* start Given data *

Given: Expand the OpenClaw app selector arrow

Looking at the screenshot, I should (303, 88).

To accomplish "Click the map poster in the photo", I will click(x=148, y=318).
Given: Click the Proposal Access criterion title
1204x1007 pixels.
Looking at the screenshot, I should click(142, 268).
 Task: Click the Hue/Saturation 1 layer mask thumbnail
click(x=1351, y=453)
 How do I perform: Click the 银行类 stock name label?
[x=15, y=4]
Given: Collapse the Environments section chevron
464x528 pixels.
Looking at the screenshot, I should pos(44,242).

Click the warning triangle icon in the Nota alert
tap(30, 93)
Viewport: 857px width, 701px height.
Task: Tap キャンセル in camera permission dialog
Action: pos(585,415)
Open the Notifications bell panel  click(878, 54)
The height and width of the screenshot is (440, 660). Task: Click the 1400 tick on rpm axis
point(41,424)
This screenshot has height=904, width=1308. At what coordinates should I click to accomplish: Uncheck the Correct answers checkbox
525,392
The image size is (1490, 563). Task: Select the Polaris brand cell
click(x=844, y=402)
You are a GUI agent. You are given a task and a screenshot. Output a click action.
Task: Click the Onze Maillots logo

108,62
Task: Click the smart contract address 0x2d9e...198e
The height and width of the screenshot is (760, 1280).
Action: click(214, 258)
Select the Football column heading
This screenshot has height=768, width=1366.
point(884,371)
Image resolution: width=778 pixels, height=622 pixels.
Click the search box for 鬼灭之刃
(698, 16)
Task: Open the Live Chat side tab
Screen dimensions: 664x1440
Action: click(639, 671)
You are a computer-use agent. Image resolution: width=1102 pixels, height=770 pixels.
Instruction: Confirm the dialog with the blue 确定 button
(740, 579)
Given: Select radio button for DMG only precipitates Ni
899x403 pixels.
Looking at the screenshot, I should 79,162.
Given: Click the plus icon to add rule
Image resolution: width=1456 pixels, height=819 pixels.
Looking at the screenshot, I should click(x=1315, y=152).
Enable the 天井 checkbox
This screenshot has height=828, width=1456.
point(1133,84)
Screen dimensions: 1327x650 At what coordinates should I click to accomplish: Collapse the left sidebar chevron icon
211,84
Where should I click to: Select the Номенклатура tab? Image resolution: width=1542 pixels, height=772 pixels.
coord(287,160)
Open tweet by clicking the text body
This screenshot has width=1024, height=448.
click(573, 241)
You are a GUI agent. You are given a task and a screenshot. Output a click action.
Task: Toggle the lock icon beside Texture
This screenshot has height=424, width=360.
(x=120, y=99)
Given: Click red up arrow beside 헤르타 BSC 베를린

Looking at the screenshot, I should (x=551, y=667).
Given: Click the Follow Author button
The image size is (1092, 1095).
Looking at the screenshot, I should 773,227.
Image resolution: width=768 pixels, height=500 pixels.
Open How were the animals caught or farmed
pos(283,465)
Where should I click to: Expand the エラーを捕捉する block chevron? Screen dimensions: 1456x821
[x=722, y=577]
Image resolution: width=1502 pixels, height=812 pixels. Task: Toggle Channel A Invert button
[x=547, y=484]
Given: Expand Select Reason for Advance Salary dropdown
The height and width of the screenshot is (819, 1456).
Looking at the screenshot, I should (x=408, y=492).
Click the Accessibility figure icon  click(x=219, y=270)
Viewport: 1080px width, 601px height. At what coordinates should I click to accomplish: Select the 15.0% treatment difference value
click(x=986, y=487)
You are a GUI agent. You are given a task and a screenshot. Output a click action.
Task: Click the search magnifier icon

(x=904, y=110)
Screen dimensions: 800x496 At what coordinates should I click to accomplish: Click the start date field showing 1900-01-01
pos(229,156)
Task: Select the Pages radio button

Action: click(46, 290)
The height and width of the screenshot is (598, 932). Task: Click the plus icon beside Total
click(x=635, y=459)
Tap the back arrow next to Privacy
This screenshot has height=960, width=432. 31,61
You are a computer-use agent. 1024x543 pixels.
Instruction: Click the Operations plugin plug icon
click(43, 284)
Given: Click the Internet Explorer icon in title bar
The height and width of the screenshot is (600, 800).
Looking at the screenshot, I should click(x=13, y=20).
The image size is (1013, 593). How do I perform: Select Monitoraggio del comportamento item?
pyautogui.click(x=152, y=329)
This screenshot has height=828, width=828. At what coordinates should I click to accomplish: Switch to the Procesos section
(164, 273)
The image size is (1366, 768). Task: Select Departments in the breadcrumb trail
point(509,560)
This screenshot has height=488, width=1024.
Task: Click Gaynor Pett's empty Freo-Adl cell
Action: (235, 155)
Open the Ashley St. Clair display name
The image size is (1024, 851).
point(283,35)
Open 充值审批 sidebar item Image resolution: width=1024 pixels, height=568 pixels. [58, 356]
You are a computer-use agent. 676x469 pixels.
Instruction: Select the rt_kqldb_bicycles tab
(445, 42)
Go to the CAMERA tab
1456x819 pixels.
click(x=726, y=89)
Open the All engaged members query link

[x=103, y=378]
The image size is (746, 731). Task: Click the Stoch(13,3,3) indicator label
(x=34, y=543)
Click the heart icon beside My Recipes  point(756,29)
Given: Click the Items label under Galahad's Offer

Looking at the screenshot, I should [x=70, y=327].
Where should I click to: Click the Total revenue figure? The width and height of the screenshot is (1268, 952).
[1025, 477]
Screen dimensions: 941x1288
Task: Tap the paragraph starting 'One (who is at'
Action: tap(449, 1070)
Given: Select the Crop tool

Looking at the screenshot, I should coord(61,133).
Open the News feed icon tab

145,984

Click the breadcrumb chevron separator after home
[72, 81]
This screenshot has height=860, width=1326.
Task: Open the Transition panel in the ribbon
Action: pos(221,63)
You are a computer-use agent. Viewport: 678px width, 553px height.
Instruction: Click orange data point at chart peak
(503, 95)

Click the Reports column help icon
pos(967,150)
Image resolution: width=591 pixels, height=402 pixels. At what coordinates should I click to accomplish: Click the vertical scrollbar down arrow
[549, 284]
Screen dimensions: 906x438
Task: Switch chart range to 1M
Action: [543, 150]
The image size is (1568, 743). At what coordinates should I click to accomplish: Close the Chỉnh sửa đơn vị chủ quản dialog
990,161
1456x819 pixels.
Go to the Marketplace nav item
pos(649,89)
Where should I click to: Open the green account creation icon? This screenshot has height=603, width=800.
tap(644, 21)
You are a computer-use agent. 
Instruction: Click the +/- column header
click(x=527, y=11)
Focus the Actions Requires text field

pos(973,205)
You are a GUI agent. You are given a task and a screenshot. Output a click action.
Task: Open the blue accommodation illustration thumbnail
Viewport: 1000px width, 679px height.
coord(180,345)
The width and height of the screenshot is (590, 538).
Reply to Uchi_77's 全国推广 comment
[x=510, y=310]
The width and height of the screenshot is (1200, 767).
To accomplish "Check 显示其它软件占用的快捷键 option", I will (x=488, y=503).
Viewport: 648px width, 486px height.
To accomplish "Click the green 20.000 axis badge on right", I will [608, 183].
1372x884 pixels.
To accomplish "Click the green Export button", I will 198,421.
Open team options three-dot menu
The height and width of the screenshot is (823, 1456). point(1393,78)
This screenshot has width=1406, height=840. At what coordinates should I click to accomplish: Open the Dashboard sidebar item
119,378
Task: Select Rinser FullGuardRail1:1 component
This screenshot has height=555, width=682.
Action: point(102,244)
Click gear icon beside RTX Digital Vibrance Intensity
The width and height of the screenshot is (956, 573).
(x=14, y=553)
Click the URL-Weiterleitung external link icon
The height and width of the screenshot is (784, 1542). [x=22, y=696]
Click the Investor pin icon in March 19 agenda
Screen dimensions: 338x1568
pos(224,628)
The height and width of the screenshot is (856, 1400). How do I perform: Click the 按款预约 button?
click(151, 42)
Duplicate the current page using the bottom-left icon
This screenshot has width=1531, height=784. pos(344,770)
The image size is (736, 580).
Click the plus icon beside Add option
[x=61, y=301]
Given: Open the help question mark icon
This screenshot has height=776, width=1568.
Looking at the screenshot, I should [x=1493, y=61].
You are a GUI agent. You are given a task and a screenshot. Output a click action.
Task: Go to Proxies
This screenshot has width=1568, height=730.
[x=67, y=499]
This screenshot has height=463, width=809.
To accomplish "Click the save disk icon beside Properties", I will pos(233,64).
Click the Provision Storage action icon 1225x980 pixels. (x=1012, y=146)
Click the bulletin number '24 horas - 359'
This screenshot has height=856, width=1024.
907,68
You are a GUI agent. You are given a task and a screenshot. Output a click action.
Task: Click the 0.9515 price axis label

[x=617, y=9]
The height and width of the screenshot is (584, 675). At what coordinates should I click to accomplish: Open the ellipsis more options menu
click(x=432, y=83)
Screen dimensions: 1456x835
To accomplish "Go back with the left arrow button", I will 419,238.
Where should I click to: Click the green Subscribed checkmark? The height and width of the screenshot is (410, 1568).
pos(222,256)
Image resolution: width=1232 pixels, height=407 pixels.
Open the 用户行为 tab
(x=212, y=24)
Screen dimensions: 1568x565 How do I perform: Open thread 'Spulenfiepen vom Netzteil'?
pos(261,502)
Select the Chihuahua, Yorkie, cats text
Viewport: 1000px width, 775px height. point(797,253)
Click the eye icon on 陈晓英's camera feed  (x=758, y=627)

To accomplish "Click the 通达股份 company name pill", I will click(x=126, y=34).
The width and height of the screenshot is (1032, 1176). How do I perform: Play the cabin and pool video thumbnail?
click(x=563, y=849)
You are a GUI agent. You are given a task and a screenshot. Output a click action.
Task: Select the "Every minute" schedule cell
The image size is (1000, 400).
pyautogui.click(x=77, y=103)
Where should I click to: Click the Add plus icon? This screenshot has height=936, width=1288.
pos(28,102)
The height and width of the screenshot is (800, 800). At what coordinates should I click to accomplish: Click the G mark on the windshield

* end Given data *

Render the rows above as a numbered list, starting at the line that contains "You are a computer-use agent. 1024x543" and ending at the line that contains "pos(967,150)". Leave out blank lines.

**Correct output**
1. You are a computer-use agent. 1024x543 pixels.
2. Instruction: Click the Operations plugin plug icon
3. click(43, 284)
4. Given: Click the Internet Explorer icon in title bar
5. The height and width of the screenshot is (600, 800).
6. Looking at the screenshot, I should click(x=13, y=20).
7. The image size is (1013, 593). How do I perform: Select Monitoraggio del comportamento item?
8. pyautogui.click(x=152, y=329)
9. This screenshot has height=828, width=828. At what coordinates should I click to accomplish: Switch to the Procesos section
10. (164, 273)
11. The image size is (1366, 768). Task: Select Departments in the breadcrumb trail
12. point(509,560)
13. This screenshot has height=488, width=1024.
14. Task: Click Gaynor Pett's empty Freo-Adl cell
15. Action: (235, 155)
16. Open the Ashley St. Clair display name
17. The image size is (1024, 851).
18. point(283,35)
19. Open 充值审批 sidebar item Image resolution: width=1024 pixels, height=568 pixels. [58, 356]
20. You are a computer-use agent. 676x469 pixels.
21. Instruction: Select the rt_kqldb_bicycles tab
22. (445, 42)
23. Go to the CAMERA tab
24. 1456x819 pixels.
25. click(x=726, y=89)
26. Open the All engaged members query link
27. [x=103, y=378]
28. The image size is (746, 731). Task: Click the Stoch(13,3,3) indicator label
29. (x=34, y=543)
30. Click the heart icon beside My Recipes  point(756,29)
31. Given: Click the Items label under Galahad's Offer
32. Looking at the screenshot, I should [x=70, y=327].
33. Where should I click to: Click the Total revenue figure? The width and height of the screenshot is (1268, 952).
34. [1025, 477]
35. Screen dimensions: 941x1288
36. Task: Tap the paragraph starting 'One (who is at'
37. Action: tap(449, 1070)
38. Given: Select the Crop tool
39. Looking at the screenshot, I should coord(61,133).
40. Open the News feed icon tab
41. 145,984
42. Click the breadcrumb chevron separator after home
43. [72, 81]
44. This screenshot has height=860, width=1326.
45. Task: Open the Transition panel in the ribbon
46. Action: pos(221,63)
47. You are a computer-use agent. Viewport: 678px width, 553px height.
48. Instruction: Click orange data point at chart peak
49. (503, 95)
50. Click the Reports column help icon
51. pos(967,150)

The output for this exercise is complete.